# Given task:
Reproduce word for word the passage of the reprinted Whizzer newsletter piece on installing a front brake speedometer, from "By Ray Spangler" up to and including "on a shelf.".
====== Document segment ======
# Installing a Front Brake Speedometer Is A Quick Job Until You Start                                                 By Ray Spang



## Goldenrod (Jul 7, 2021)

Reprinted from the National Whizzer Newsletter                                                   














                                                                Installing a Front Brake Speedometer Is A Quick Job Until You Start

                                                                                      By Ray Spangler and Al Blum



You can’t massage your antique brain each time you need to use it. Some projects are like a slow-motion-drunk staggering, with tools. Positioning the speedo so that it doesn’t hit the tank is the first part of the challenge. Adjusting the bottom fiber wheel so that the cable will turn into the cage holes is next. The delicate fiber wheel seems to be designed as a “safety fuse” to save the other parts from lockup damage. Whizzering is not for the faint-of-heart but success is usually guaranteed by persistence and using the correct rare parts. I find honor in the quiet struggle to use working devices where they were made to be used, which is not on a shelf.

It must have been like that in caveman times: “Look at that wooly mammoth drinking from the stream. We must have some pointy sticks around here somewhere so let’s try and run down lunch. Ooge might remember how to make a fire if he hasn’t been eaten yet. Ladies like the smell of cooking meat. We might get lucky. I had a throwing rock right here but Junior must have moved it. Has everyone gone to the bathroom before we start? Zip up Fred and don’t drag your knuckles. This is a guy project. ”


----------
====== Collected data ======
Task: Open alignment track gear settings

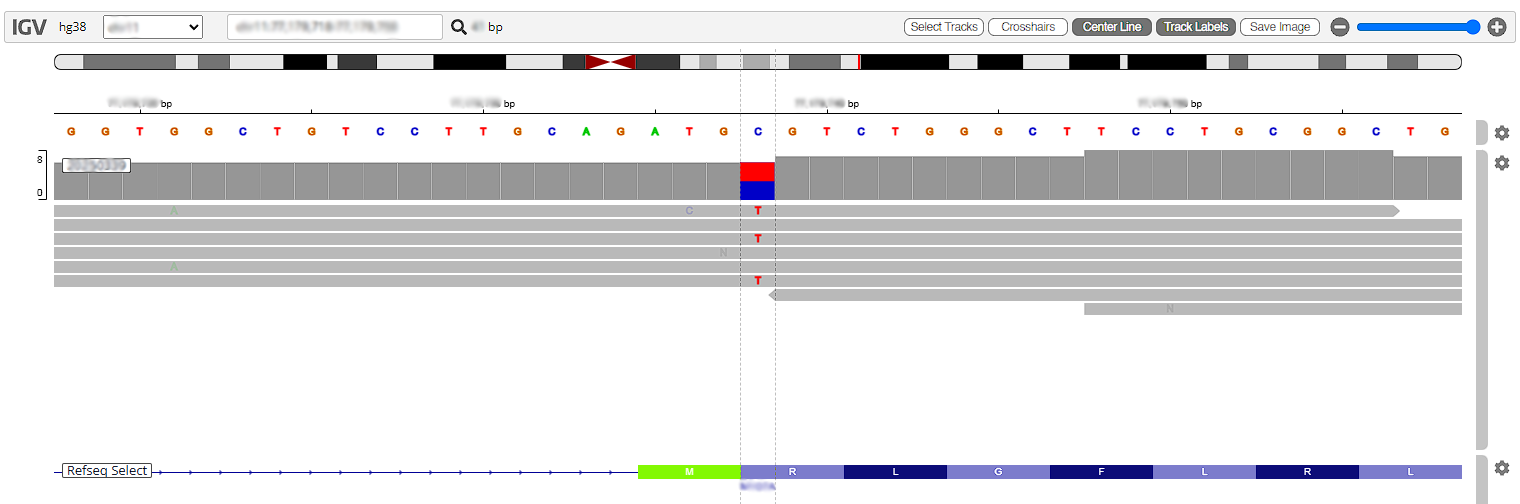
======
# Solved problem:
By Ray Spangler and Al Blum



You can’t massage your antique brain each time you need to use it. Some projects are like a slow-motion-drunk staggering, with tools. Positioning the speedo so that it doesn’t hit the tank is the first part of the challenge. Adjusting the bottom fiber wheel so that the cable will turn into the cage holes is next. The delicate fiber wheel seems to be designed as a “safety fuse” to save the other parts from lockup damage. Whizzering is not for the faint-of-heart but success is usually guaranteed by persistence and using the correct rare parts. I find honor in the quiet struggle to use working devices where they were made to be used, which is not on a shelf.